__Records for the task__.

════════

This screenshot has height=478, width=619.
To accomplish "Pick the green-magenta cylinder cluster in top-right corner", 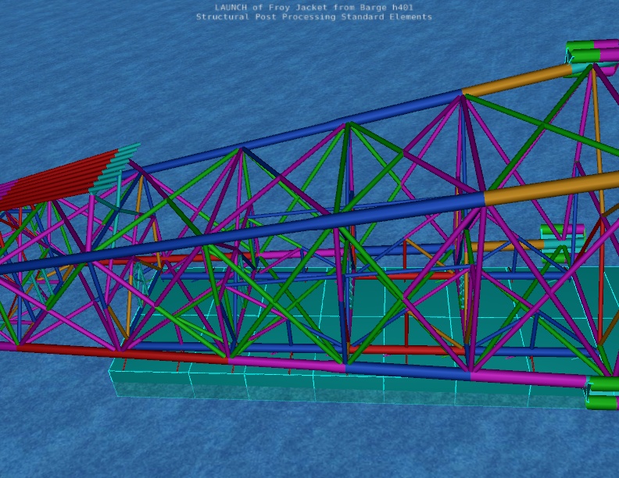I will click(x=592, y=52).
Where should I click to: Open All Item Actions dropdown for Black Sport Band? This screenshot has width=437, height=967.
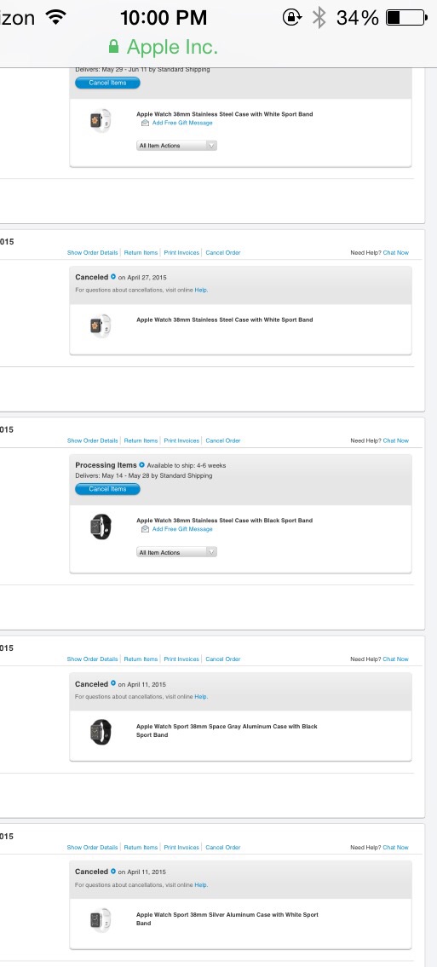click(177, 552)
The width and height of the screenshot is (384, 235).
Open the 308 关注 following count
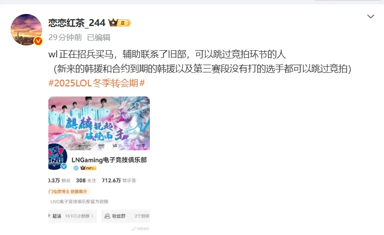pos(86,180)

════════

Starting with the line that contains "The width and", repeat each line exactly through the last line of the data above, and nothing more; the pictures stay out.

The width and height of the screenshot is (384, 235).
Open the 308 关注 following count
pos(86,180)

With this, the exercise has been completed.